Amaury Bousquet, élève avocat, revient sur la conclusion d'une CJIP à l'ampleur inédite dans l'affaire Airbus en soulignant les conséquences positives d’une coopération utile de l’entité avec les autorités de poursuite et le respect scrupuleux des lignes directrices PNF-AFA.

 

Le 29 janvier 2020, le parquet national financier (PNF) et le groupe Airbus ont signé une convention judiciaire d’intérêt public (CJIP) mettant fin à des poursuites initiées pour diverses infractions d'atteinte à la probité (corruption d’agent public étranger, abus de biens sociaux, abus de confiance, escroquerie, blanchiment de ces délits, faux et usage de faux)[1]. Il s’agit de la dixième CJIP conclue depuis l'introduction du mécanisme par la loi Sapin II, et peut-être de la plus retentissante à ce jour. Il n'est d'ailleurs pas anodin que l'ensemble des protagonistes se soient félicités de la conclusion de l'affaire[2]. Airbus a conclu des accords du même genre avec les autorités américaines et britanniques qui, comme le PNF, enquêtaient sur les conditions du recours d'Airbus à des intermédiaires pour faciliter ses négociations commerciales. Le 31 janvier 2021, ces accords ont été entérinés par les tribunaux conjointement à Paris, à Londres et à Washington.


Pour rappel, la CJIP, dont les conditions sont prévues par l’article 41-1-2 du code de procédure pénale, autorise le parquet à proposer à une personne morale, poursuivie pour des faits d'atteinte à la probité, de transiger en échange de l'abandon des poursuites pénales à son encontre[3]. En échange de l'abandon des poursuites, l'organisation mise en cause se voit proposer de verser une amende d'intérêt public et, s'il y a lieu, de mettre à jour son dispositif anticorruption. Si elles sont acceptées, ces obligations sont formalisées dans l'accord conclu puis homologuées par le président du tribunal judiciaire. Deux traits sont caractéristiques de cette procédure : d'une part, la reconnaissance des faits par la personne mise en cause ; d'autre part, l'importance donnée à la coopération de l'entité avec les autorités de poursuite[4]. Intéressante de ce point de vue pour les sociétés exerçant outre-Atlantique ou soumissionnant à des marchés publics, la conclusion d'une CJIP n’emporte pas déclaration de culpabilité et n’a ni la nature ni les effets d’un jugement de condamnation[5].

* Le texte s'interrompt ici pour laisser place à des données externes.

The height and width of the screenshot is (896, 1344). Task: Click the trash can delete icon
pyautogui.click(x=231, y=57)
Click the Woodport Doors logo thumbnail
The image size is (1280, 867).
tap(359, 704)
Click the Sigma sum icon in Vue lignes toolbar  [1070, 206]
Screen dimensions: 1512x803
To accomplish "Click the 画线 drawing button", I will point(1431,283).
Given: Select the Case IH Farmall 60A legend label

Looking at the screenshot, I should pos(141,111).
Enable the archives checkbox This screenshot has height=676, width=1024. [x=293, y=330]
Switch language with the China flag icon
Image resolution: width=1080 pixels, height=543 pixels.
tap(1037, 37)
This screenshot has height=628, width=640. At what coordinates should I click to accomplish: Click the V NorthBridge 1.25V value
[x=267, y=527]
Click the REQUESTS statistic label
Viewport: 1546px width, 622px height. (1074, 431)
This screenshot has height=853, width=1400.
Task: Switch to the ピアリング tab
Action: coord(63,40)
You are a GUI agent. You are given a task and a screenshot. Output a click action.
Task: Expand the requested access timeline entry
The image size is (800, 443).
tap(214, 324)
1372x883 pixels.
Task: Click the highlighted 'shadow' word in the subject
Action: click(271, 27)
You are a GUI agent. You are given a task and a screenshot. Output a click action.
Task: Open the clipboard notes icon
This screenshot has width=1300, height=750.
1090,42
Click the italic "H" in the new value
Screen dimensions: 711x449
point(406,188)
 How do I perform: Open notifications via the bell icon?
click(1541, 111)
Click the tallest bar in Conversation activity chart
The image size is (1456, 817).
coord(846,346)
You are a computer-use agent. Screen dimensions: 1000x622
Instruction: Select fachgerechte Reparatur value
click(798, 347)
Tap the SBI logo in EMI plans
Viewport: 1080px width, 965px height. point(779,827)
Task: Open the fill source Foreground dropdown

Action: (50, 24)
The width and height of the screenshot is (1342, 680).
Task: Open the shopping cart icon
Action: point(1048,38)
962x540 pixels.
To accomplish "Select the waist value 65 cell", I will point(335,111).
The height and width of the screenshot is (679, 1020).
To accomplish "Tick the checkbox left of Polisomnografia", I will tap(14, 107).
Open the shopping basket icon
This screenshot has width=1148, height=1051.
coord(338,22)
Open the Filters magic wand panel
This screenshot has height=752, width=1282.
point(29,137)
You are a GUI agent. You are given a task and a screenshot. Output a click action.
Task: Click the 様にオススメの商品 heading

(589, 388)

D’emblée, la CJIP Airbus fait figure d’exception à deux égards.


En premier lieu, et de l’avis commun, les chiffres en jeu sont impressionnants. Airbus a consenti à verser près de 3,6 milliards d’euros en cumulé, soit à peu de choses près le montant des bénéfices du groupe en 2018, dont au moins 2,1 milliards d’euros à la France. À titre comparatif, la première CJIP, conclue en novembre 2017 par HSBC, a porté sur un montant de 300 millions d’euros, tandis que la dernière en date, conclue en septembre 2019 par Google, s'élevait à 500 millions d’euros. De même, le 18 février 2020, l'administration fiscale française a annoncé avoir récupéré près de 10 milliards d’euros en 2019 au titre de la lutte contre la fraude fiscale (un record depuis 2015)[6]. Toutes choses étant égales par ailleurs, cela aide à resituer l’ampleur des sommes citées dans l’affaire Airbus.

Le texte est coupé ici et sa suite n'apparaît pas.